Similarly, during the press and bench press, the muscles which retract and rotate the scapula are critical both for keeping the shoulder socket moving correctly and for transmitting power into the bar. A good way to switch these on is to take a band, hold it in front of you at arm’s length, and pull it as if to make it longer. You can adjust the resistance by using a thicker band or by gripping with your hands closer together.

Increase Body Temperature

This last step is the simplest, and we can do it nearly by accident. Once you’ve removed your restrictions and activated latent key muscles, the next task is to begin grooving the movement with the bar. Stick with the bar only for a couple of sets, then add some weight (e.g. 60 kg) to begin ramping up activation of your prime movers. If you don’t pause much between these few sets, you’ll probably be sweating long before your work weight.

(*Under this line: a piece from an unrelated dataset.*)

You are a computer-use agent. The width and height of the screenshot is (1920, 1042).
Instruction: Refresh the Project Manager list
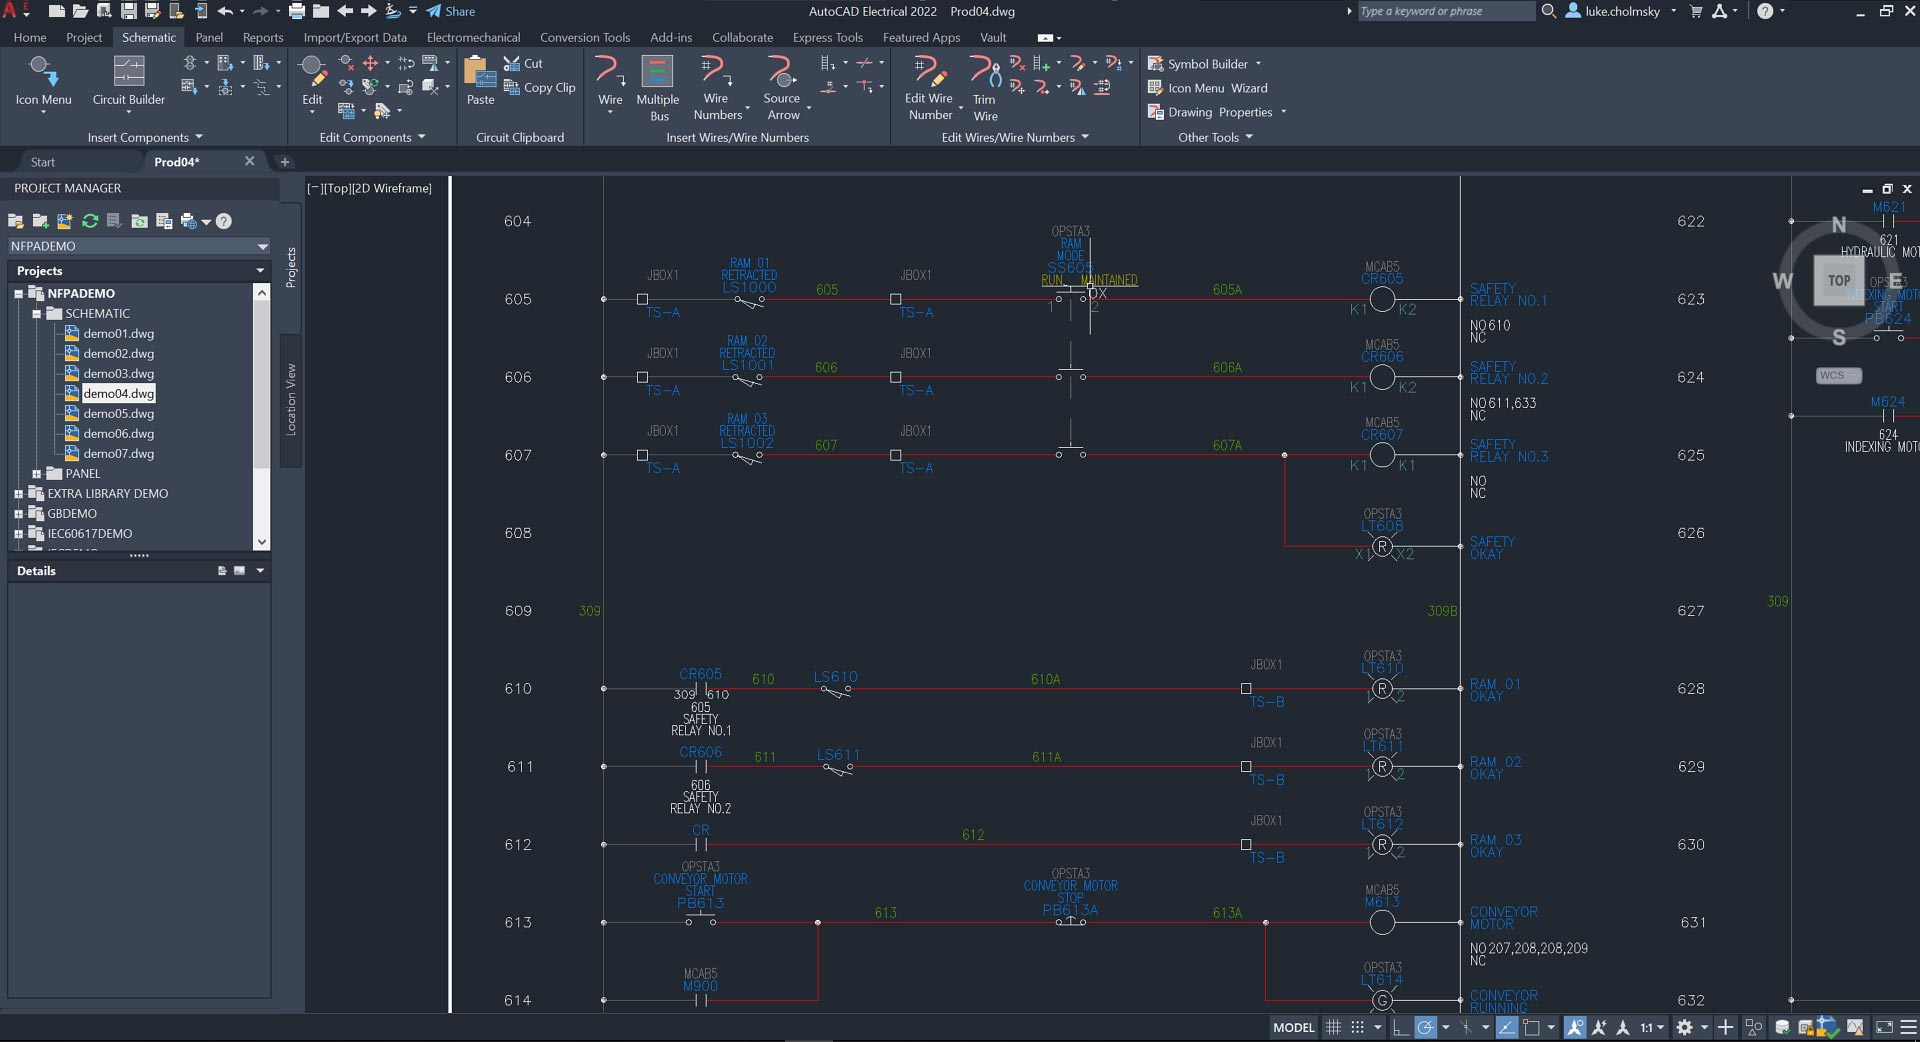pyautogui.click(x=90, y=221)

Let’s look at a sample of a series of warm-ups I would take. For example, let’s assume I want to bench press 125 kg for 5×2. This is not a max attempt, so I will be less sparing with volume on the warm-up. I’d start with the bar for two sets of 8-10, then 60 kg for 5, 80 kg for 5, 100 kg for 4, 110 kg for 3, 120 kg for 2. If this were a lighter weight, e.g. a 4×8 load, I might do 4-5 reps through each warm-up weight. The goal is to do only enough sets to prepare your technique for executing the weight you aim to lift. If you use sets of 5 throughout when warming up for a one-rep max, you will be too fatigued to hit full performance. An example warm up series for a maximum squat attempt could be: bar for 2×8, 60 kg for 5, 100 kg for 3, 140 kg for 2, 180 kg for 1, 195 kg for 1, 205 kg attempt. If you are not happy with each rep at each new weight, re-attempt the weight until you are.

The flip side to this advice is that adding more reps during the warm-up, especially on high-volume or hypertrophy-focused sessions, is an easy way to accumulate more tonnage and make your training more productive.

A final thought is to consider where you put your mobility work, e.g. mobilizing, stretching, tissue smashing. Everyone needs some maintenance, and many of us need drastic work on our movement ranges. However, the time to do this is either after training or on your off days. Think of the goal of this mobility work as being to reduce the amount of time you need to spend warming up. Your aim should ultimately be to arrive at the gym, go over to the bar and start lifting it.